Fig. 1. Schematic for total forecast error decomposition: (1) Spatially align a forecast with the verifying analysis field; (2) Smooth original and aligned forecast and analysis to remove unpredictable smaller scales; (3) Decompose total error into orthogonal (right angle) components of (i) large scale positional error, (ii) large scale structural error, and (iii) smaller scale noise.



Numerical models use mathematical equations to reproduce the atmosphere and estimate how it evolves in time. The atmosphere, however, is chaotic and difficult to predict. Errors emerge, especially as forecasts extend out to days or weeks. Meteorologists attempt to trace these errors back to either gaps in observations, or imperfections in the models. Each type requires very different strategies to fix.

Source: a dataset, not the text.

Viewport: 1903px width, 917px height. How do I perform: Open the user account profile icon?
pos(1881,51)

As 3-dimensional weather features like fronts and pressure systems evolve in numerical forecasts, the model has the potential to put these features in the wrong location or in a distorted shape. Researchers have studied location and structural errors (e.g., track and intensity error for hurricanes), but how they can be systematically separated for any forecast feature of interest remains an open question.

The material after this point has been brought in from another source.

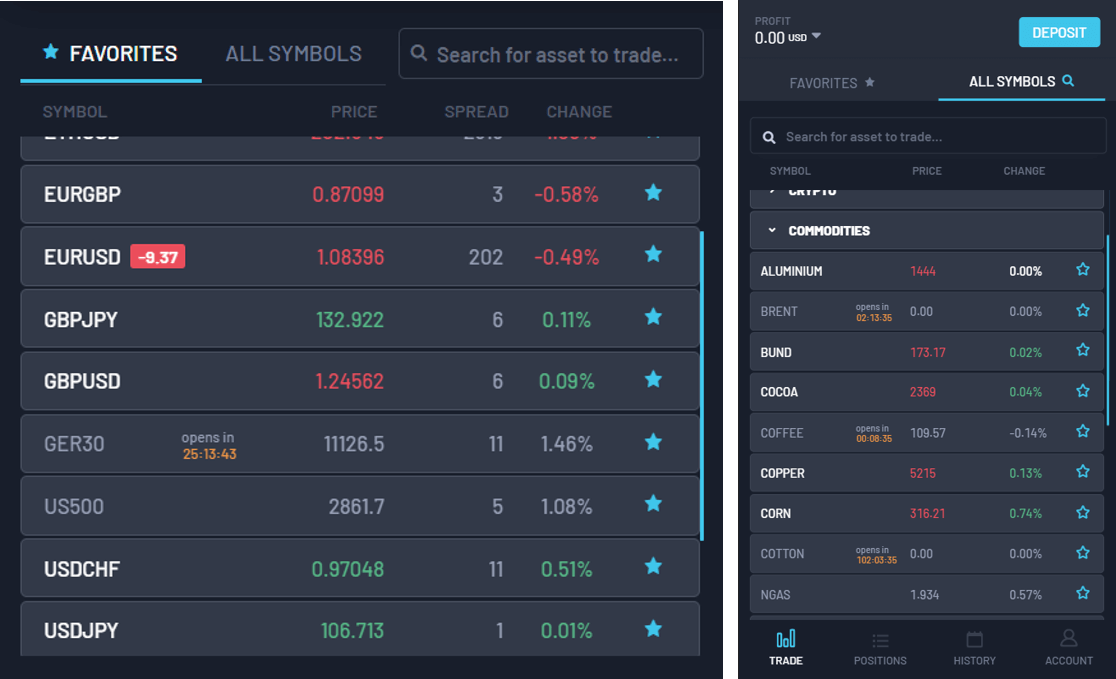
Task: Add COPPER to favorites with star
Action: (x=1082, y=472)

In a recent study, we used a method to divide forecast error fields into three components: large-scale positional, large-scale structural error, and smaller-scale error (Fig. 1). The method also outputs a vector field (Fig. 2) showing the displacement of the forecast compared to the observational analysis field. We found over all regions and lead times evaluated, more than 50% of the total error is associated with the weather features being in the wrong place. Distortion of forecast features such as structural inaccuracies of fronts and other weather systems is less pronounced, explaining only about 25% error variance.

Separating location and structural errors is the first step in further reducing errors in NOAA’s weather forecasts. For example, when an atmospheric river threatens torrential rain on the West coast, the landfall location can be better pinpointed by adaptively taking additional airborne observations in upstream oceanic areas. Also, errors in the geographical structure of rain can be mitigated by targeted improvements in how the model handles thermodynamic and precipitation processes.

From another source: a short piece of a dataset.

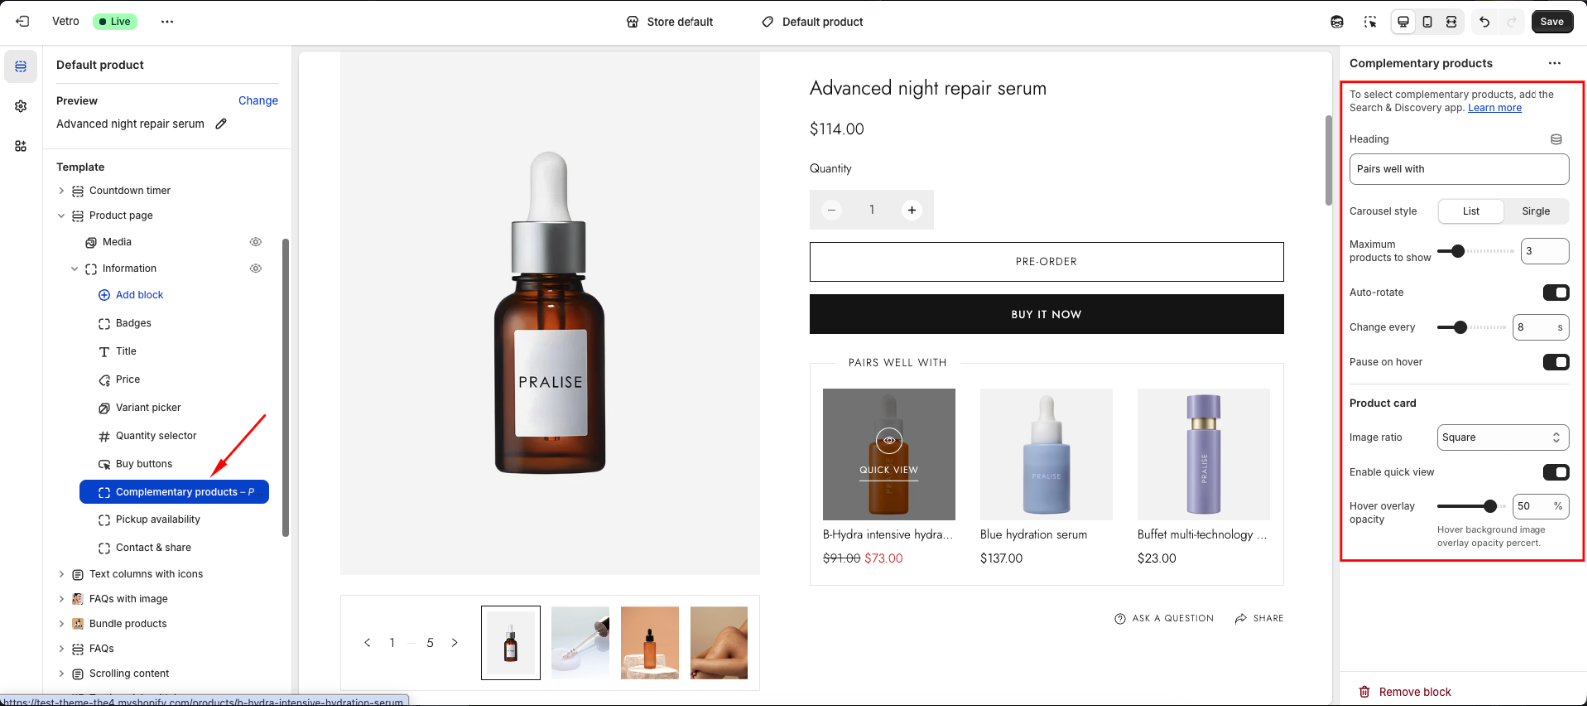Select the List carousel style
This screenshot has width=1587, height=706.
tap(1471, 211)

Intrigued by the results from the present study, the authors plan to explore whether a positional-structural-noise decomposition of the spread among an ensemble of perturbed forecasts captures the same pattern as found in forecast error. A structural component in the error in excess of the spread, for example, could be quantitatively interpreted as a sign of the model missing some natural variability.

3.5-day forecast (black contour) and verifying analysis (shades of color) of mean sea level pressure for Hurricane Katia, valid at 12 UTC 6 September 2011

Fig. 2. 3.5-day forecast (black contour) and verifying analysis (shades of color) of mean sea level pressure for Hurricane Katia, valid at 12 UTC 6 September 2011. Moving the forecast along with the blue arrows aligns it with the observational analysis.



Dr. Isidora Jankov is a branch chief at the Global Systems Laboratory (GSL) with NOAA Research. Her research is focused on ensemble-based data assimilation, model physics, the design of ensemble forecasting systems, and ensemble statistical post-processing, with an emerging emphasis on Machine Learning algorithms.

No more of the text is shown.